What is needed: Please switch "magnifier icon" to "magnifying glass icon" in the lines below and write them out again, changing nothing else and leaving out the pictures.

_ _ _ _ _

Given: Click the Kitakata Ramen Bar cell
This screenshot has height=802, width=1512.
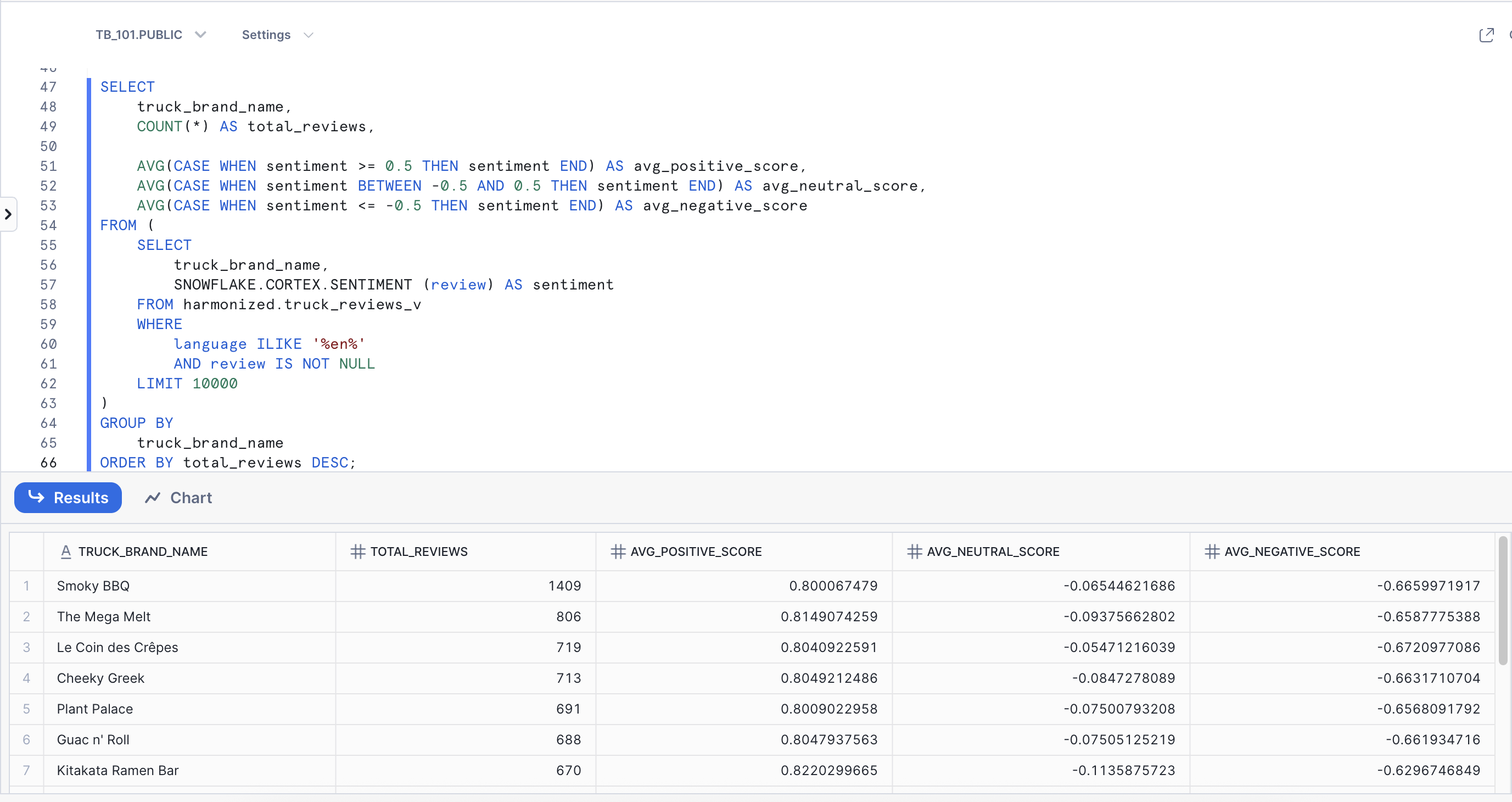Looking at the screenshot, I should pyautogui.click(x=117, y=770).
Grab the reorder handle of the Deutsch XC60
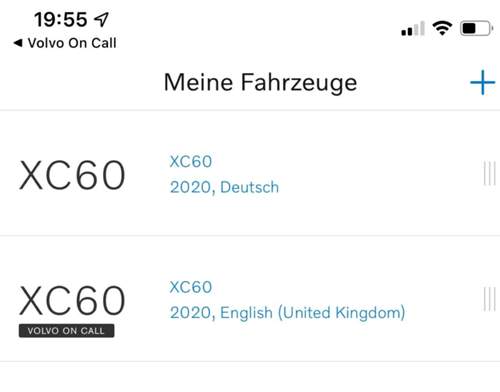This screenshot has height=392, width=500. coord(489,173)
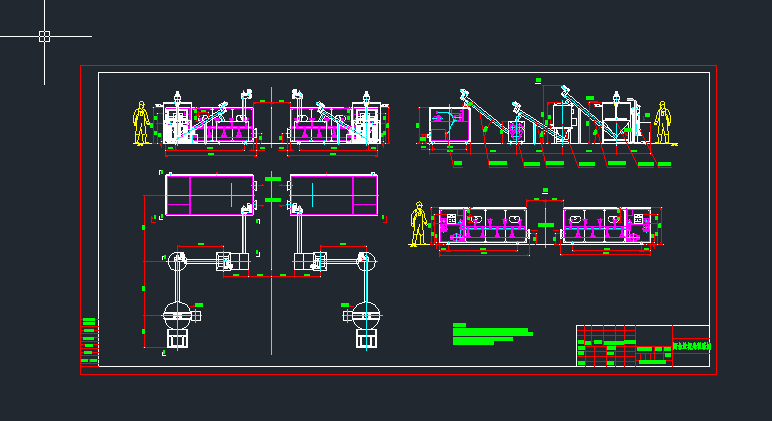This screenshot has width=772, height=421.
Task: Select the right magenta tank rectangle in plan view
Action: [x=334, y=194]
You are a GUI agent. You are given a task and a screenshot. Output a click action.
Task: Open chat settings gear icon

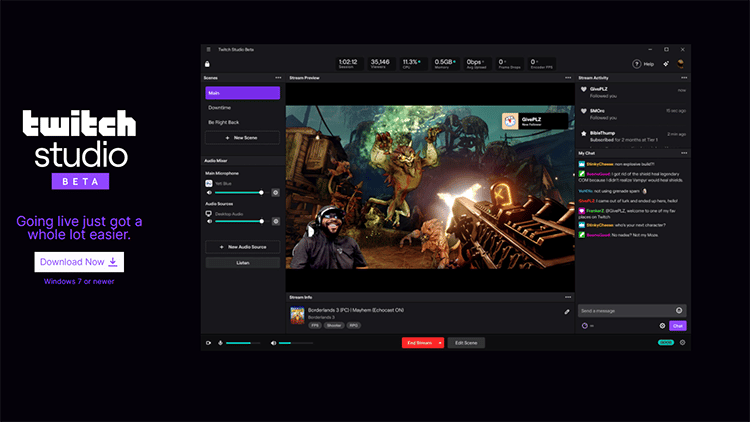click(662, 325)
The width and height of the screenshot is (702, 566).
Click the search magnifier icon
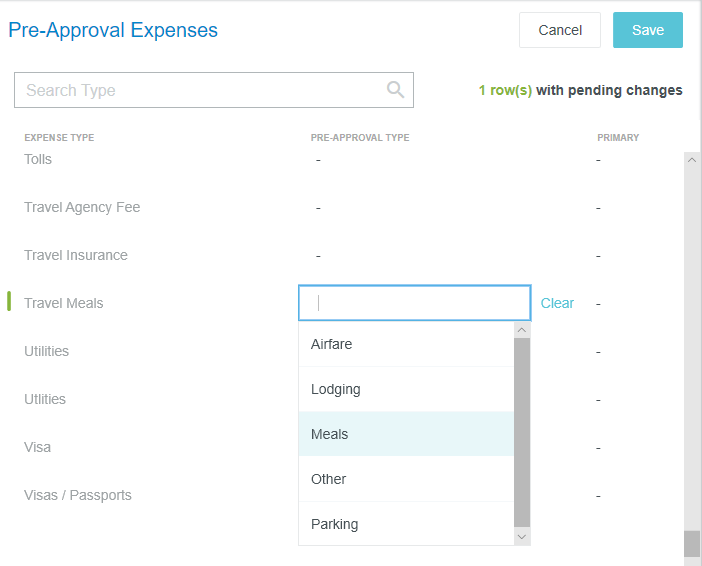395,90
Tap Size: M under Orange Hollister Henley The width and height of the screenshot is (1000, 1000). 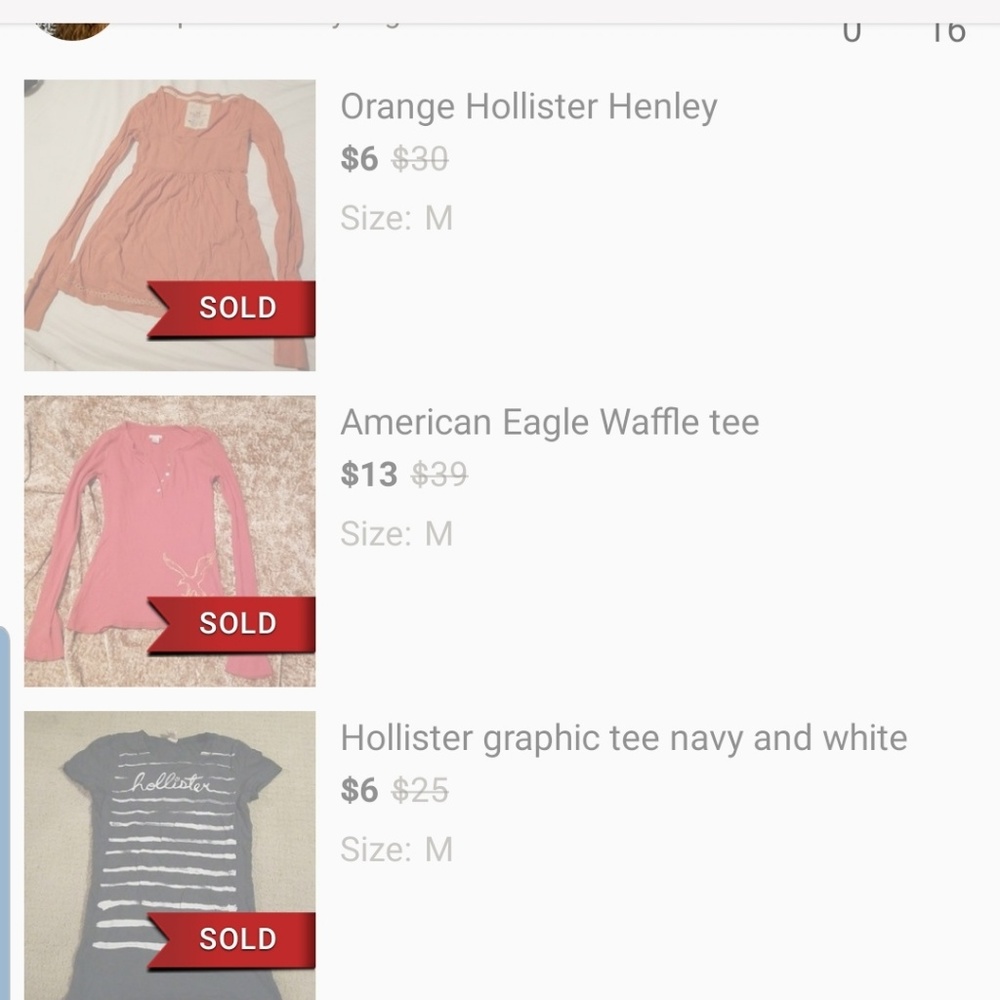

_ _ _ _ _

Finished task:
Given: Click the Kitakata Ramen Bar cell
This screenshot has height=802, width=1512.
Looking at the screenshot, I should pyautogui.click(x=117, y=770).
Grab the reorder handle of the Deutsch XC60
This screenshot has height=392, width=500. coord(489,173)
This screenshot has width=772, height=421.
Task: Select the right magenta tank rectangle in plan view
Action: [x=334, y=194]
You are a GUI agent. You are given a task and a screenshot. Output a click action.
Task: Open chat settings gear icon

click(662, 325)
The width and height of the screenshot is (702, 566).
Click the search magnifying glass icon
395,90
Tap Size: M under Orange Hollister Henley The width and height of the screenshot is (1000, 1000). 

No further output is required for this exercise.